Start of Material shown

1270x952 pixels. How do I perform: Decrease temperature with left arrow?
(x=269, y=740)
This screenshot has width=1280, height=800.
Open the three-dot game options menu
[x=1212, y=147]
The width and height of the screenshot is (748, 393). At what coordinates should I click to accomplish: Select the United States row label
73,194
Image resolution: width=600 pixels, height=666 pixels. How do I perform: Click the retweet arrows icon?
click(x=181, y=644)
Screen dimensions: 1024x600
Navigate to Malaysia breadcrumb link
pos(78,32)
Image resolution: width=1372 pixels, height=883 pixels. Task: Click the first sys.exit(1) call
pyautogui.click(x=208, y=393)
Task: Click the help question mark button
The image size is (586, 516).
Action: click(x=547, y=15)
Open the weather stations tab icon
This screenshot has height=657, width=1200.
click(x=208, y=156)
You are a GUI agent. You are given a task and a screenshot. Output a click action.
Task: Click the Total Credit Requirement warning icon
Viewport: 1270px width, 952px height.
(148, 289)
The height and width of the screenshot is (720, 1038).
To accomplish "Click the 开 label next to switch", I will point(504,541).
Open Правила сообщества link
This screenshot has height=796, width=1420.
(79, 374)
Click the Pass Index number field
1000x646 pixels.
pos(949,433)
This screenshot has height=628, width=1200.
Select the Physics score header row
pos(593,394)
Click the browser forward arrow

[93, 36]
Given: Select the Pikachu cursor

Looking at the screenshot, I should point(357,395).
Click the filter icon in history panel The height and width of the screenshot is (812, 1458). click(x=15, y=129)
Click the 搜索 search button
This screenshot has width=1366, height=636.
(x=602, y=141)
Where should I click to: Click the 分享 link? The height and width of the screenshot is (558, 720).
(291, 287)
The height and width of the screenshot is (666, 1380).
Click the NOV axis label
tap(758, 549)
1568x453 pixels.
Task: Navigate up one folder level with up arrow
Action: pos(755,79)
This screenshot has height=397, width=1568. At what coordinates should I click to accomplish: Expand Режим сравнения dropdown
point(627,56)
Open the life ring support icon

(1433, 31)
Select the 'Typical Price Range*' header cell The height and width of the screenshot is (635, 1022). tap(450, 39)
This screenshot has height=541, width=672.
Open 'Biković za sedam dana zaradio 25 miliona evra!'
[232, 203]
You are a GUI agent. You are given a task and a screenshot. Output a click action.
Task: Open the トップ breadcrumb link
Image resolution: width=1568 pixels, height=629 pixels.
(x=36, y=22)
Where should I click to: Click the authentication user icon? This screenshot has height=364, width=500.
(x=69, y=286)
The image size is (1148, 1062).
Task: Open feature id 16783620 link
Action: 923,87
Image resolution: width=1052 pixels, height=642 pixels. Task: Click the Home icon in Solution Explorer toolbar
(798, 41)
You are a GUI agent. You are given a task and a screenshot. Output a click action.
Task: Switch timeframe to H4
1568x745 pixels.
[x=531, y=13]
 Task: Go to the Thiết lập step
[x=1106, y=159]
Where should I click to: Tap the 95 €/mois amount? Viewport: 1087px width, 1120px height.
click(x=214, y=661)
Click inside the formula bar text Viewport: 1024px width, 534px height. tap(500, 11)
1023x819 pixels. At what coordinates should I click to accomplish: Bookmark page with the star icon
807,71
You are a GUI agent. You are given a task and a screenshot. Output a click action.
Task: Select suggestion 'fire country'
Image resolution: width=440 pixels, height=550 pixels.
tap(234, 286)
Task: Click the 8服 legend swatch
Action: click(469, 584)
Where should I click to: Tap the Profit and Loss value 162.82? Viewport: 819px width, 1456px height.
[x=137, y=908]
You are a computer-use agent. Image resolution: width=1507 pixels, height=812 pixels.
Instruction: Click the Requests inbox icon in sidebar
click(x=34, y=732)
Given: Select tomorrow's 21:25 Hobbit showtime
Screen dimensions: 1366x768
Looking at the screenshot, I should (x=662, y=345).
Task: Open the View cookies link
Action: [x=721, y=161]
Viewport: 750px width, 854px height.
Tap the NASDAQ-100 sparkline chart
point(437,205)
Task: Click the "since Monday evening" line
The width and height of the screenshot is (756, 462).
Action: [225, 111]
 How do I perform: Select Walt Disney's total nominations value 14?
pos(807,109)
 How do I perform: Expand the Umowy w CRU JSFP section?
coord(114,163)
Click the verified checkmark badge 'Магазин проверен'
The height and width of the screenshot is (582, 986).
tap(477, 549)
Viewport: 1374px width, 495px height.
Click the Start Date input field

End of Material shown

What this task involves:
Set the records above down again, exactly as they read.

Task response:
1270x952 pixels. How do I perform: Decrease temperature with left arrow?
(x=269, y=740)
This screenshot has width=1280, height=800.
Open the three-dot game options menu
[x=1212, y=147]
The width and height of the screenshot is (748, 393). At what coordinates should I click to accomplish: Select the United States row label
73,194
Image resolution: width=600 pixels, height=666 pixels. How do I perform: Click the retweet arrows icon?
click(x=181, y=644)
Screen dimensions: 1024x600
Navigate to Malaysia breadcrumb link
pos(78,32)
Image resolution: width=1372 pixels, height=883 pixels. Task: Click the first sys.exit(1) call
pyautogui.click(x=208, y=393)
Task: Click the help question mark button
The image size is (586, 516).
Action: click(x=547, y=15)
Open the weather stations tab icon
This screenshot has height=657, width=1200.
click(x=208, y=156)
You are a GUI agent. You are given a task and a screenshot. Output a click action.
Task: Click the Total Credit Requirement warning icon
Viewport: 1270px width, 952px height.
(148, 289)
The height and width of the screenshot is (720, 1038).
To accomplish "Click the 开 label next to switch", I will point(504,541).
Open Правила сообщества link
This screenshot has height=796, width=1420.
(79, 374)
Click the Pass Index number field
1000x646 pixels.
pos(949,433)
This screenshot has height=628, width=1200.
Select the Physics score header row
pos(593,394)
Click the browser forward arrow

[93, 36]
Given: Select the Pikachu cursor

Looking at the screenshot, I should point(357,395).
Click the filter icon in history panel The height and width of the screenshot is (812, 1458). click(x=15, y=129)
Click the 搜索 search button
This screenshot has width=1366, height=636.
(x=602, y=141)
Where should I click to: Click the 分享 link? The height and width of the screenshot is (558, 720).
(291, 287)
The height and width of the screenshot is (666, 1380).
Click the NOV axis label
tap(758, 549)
1568x453 pixels.
Task: Navigate up one folder level with up arrow
Action: pos(755,79)
This screenshot has height=397, width=1568. At what coordinates should I click to accomplish: Expand Режим сравнения dropdown
point(627,56)
Open the life ring support icon

(1433, 31)
Select the 'Typical Price Range*' header cell The height and width of the screenshot is (635, 1022). tap(450, 39)
This screenshot has height=541, width=672.
Open 'Biković za sedam dana zaradio 25 miliona evra!'
[232, 203]
You are a GUI agent. You are given a task and a screenshot. Output a click action.
Task: Open the トップ breadcrumb link
Image resolution: width=1568 pixels, height=629 pixels.
(x=36, y=22)
Where should I click to: Click the authentication user icon? This screenshot has height=364, width=500.
(x=69, y=286)
The image size is (1148, 1062).
Task: Open feature id 16783620 link
Action: 923,87
Image resolution: width=1052 pixels, height=642 pixels. Task: Click the Home icon in Solution Explorer toolbar
(798, 41)
You are a GUI agent. You are given a task and a screenshot. Output a click action.
Task: Switch timeframe to H4
1568x745 pixels.
[x=531, y=13]
 Task: Go to the Thiết lập step
[x=1106, y=159]
Where should I click to: Tap the 95 €/mois amount? Viewport: 1087px width, 1120px height.
click(x=214, y=661)
Click inside the formula bar text Viewport: 1024px width, 534px height. tap(500, 11)
1023x819 pixels. At what coordinates should I click to accomplish: Bookmark page with the star icon
807,71
You are a GUI agent. You are given a task and a screenshot. Output a click action.
Task: Select suggestion 'fire country'
Image resolution: width=440 pixels, height=550 pixels.
tap(234, 286)
Task: Click the 8服 legend swatch
Action: click(469, 584)
Where should I click to: Tap the Profit and Loss value 162.82? Viewport: 819px width, 1456px height.
[x=137, y=908]
You are a computer-use agent. Image resolution: width=1507 pixels, height=812 pixels.
Instruction: Click the Requests inbox icon in sidebar
click(x=34, y=732)
Given: Select tomorrow's 21:25 Hobbit showtime
Screen dimensions: 1366x768
Looking at the screenshot, I should (x=662, y=345).
Task: Open the View cookies link
Action: [x=721, y=161]
Viewport: 750px width, 854px height.
Tap the NASDAQ-100 sparkline chart
point(437,205)
Task: Click the "since Monday evening" line
The width and height of the screenshot is (756, 462).
Action: [225, 111]
 How do I perform: Select Walt Disney's total nominations value 14?
pos(807,109)
 How do I perform: Expand the Umowy w CRU JSFP section?
coord(114,163)
Click the verified checkmark badge 'Магазин проверен'
The height and width of the screenshot is (582, 986).
tap(477, 549)
Viewport: 1374px width, 495px height.
Click the Start Date input field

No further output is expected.